Dogecoin Defies Crypto Turbulence: The Elon Musk Factor and the BTC Pressure Cooker

A surreal cityscape under dusky twilight, an emboldened shiba inu astride a rocket ascending amidst the turmoil, BTC element symbol represented, crumbled and dwindling at the base. The mood is contrastingly anxious yet victorious, in a Van Gogh's Starry Night-style.

Surprising the masses, the satirical cryptocurrency Dogecoin (DOGE) surged 5% early on Monday, seemingly unaffected by the general market turbulence. Notably, this anomalous rise occurred amid the apprehensive climate surrounding Bitcoin (BTC), which dwindled below the $29,100 mark during Europe’s morning trade hours.

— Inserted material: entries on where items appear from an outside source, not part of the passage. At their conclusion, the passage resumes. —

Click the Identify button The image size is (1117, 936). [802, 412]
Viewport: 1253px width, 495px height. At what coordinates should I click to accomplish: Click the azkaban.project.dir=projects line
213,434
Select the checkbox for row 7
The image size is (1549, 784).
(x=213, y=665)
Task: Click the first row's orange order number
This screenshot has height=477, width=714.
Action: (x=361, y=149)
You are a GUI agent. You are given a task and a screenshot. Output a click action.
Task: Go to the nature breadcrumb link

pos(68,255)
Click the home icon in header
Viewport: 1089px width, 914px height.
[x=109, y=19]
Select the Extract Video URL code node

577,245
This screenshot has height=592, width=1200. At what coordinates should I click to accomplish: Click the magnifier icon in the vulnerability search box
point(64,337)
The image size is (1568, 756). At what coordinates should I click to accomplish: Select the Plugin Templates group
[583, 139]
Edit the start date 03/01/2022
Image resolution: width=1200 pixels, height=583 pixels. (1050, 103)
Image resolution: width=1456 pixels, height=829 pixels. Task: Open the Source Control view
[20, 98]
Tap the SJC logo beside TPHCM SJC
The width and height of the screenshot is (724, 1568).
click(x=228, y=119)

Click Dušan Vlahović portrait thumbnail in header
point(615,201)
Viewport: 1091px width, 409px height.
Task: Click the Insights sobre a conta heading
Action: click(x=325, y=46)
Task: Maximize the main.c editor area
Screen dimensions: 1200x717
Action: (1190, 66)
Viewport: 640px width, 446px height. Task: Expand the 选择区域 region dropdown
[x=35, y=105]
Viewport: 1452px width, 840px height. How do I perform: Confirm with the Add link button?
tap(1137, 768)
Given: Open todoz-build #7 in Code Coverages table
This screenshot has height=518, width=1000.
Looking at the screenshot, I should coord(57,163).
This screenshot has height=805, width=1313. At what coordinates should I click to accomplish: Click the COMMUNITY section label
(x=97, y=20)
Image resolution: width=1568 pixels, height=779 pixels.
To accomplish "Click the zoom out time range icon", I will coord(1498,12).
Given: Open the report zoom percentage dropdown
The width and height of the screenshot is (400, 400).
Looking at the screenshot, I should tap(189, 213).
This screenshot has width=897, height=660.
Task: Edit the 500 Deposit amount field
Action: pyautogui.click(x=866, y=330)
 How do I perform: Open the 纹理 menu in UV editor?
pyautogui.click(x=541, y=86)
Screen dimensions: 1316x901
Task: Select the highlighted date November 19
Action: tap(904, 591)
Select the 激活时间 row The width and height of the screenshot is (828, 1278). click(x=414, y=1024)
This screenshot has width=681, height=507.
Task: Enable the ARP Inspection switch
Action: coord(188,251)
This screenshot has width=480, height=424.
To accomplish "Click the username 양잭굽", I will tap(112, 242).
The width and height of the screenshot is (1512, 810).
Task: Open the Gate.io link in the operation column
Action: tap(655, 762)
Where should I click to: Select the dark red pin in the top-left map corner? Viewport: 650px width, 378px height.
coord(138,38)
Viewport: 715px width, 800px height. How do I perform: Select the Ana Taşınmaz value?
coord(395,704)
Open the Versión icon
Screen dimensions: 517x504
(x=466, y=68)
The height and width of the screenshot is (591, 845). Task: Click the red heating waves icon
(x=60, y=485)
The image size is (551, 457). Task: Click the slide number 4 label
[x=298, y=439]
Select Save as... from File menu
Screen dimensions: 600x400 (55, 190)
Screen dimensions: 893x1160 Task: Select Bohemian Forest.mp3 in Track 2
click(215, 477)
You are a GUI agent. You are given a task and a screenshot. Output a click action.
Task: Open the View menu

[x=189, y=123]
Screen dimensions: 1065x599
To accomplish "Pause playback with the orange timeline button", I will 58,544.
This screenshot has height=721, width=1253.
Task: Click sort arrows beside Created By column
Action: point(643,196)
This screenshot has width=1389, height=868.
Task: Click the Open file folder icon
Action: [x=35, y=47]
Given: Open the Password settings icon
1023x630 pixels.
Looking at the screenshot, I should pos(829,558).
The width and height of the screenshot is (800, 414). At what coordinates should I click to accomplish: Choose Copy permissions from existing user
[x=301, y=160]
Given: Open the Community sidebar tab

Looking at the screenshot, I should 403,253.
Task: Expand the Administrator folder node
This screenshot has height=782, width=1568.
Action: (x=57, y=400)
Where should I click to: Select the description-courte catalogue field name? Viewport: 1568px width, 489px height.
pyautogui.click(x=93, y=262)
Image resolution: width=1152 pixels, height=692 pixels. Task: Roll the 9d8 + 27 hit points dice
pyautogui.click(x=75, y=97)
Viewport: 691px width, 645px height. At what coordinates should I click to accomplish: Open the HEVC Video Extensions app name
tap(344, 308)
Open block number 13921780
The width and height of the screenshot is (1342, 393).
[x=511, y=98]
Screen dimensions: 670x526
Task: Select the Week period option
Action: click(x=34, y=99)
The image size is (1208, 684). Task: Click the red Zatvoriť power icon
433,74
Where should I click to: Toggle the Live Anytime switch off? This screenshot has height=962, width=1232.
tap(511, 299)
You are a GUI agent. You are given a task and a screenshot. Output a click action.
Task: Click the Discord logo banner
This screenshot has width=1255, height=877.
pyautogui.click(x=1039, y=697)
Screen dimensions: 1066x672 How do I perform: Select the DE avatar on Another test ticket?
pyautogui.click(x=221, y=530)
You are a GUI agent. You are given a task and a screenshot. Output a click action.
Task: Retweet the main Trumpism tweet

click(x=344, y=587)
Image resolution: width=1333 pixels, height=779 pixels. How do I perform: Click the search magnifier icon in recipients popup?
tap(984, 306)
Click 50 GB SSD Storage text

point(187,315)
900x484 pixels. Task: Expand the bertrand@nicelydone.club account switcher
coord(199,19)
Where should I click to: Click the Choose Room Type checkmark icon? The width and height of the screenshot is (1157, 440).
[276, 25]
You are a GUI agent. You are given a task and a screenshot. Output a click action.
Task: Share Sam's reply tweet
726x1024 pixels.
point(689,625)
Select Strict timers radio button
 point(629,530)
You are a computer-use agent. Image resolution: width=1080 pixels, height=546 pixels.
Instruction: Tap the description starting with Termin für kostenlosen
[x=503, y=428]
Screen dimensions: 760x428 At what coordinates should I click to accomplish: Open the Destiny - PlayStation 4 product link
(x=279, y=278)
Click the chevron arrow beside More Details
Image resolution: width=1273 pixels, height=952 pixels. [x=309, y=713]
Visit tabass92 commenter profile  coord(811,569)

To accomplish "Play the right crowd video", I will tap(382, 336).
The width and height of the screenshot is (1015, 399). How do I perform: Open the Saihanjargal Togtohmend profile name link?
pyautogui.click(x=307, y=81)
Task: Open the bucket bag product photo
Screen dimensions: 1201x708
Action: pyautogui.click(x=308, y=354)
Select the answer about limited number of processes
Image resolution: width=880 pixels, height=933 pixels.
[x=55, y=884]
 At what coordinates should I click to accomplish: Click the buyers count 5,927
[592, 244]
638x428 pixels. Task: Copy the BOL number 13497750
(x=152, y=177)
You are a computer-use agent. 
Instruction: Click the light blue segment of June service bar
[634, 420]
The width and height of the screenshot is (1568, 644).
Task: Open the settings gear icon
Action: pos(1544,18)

The key here is the interesting development with Twitter, owned by renowned tech entrepreneur Elon Musk. The social media magnate is recasting Twitter into X, nestled under his artificial intelligence-centric corporate family, X.AI. Triggering further speculation, Musk interacted with dogecoin’s ticker logo on his Twitter page early Monday, hinting towards a more significant role for this memecoin.

However, while Dogecoin soared, the crypto space faced an ominous tremor as BTC-tracked futures saw some $30 million worth of longs – constituting a staggering 96% of levered futures positions – liquidated within an hour. Liquidation can impose a chilling effect on markets – the enforced closure of a trader’s leveraged stance due to a comprehensive or fractional loss of their initial margin. This occurs when traders fail to fulfill the margin demands for a leverage position or can’t maintain enough funds to keep the trade alive. Large-scale liquidations often symbolize the peak or nadir of a price swing, setting parameters for traders to strategize.

While Dogecoin basked in the glory of its rise, major tokens like Tron’s TRX, Polygon’s MATIC, and Solana’s SOL tumbled between 3.4% to nearly 5% with bitcoin’s descent, proving once again the influence of the world’s leading cryptocurrency.

Market analysts have voiced concerns over the lack of bullish catalysts that might hamper bitcoin prices, with pessimistic guesses placing BTC around the $27,000 mark. According to Alex Kuptsikevich, FxPro senior market analyst, if bearish pressure escalates, we could see bitcoin retract to the $27,000 level, the lower boundary of the ascendant run since November.

Corroborating this outlook, Simons Peters, a seasoned market analyst at eToro, stated the ever-dwindling bitcoin prices point towards a consistent fallback. However, he also noted that comparisons must take into account the volatile summer market conditions and current placid demeanor across top cryptoassets. In the absence of encouraging buzz, crypto enthusiasts and investors may be forced to adopt a more ‘wait and see’ approach.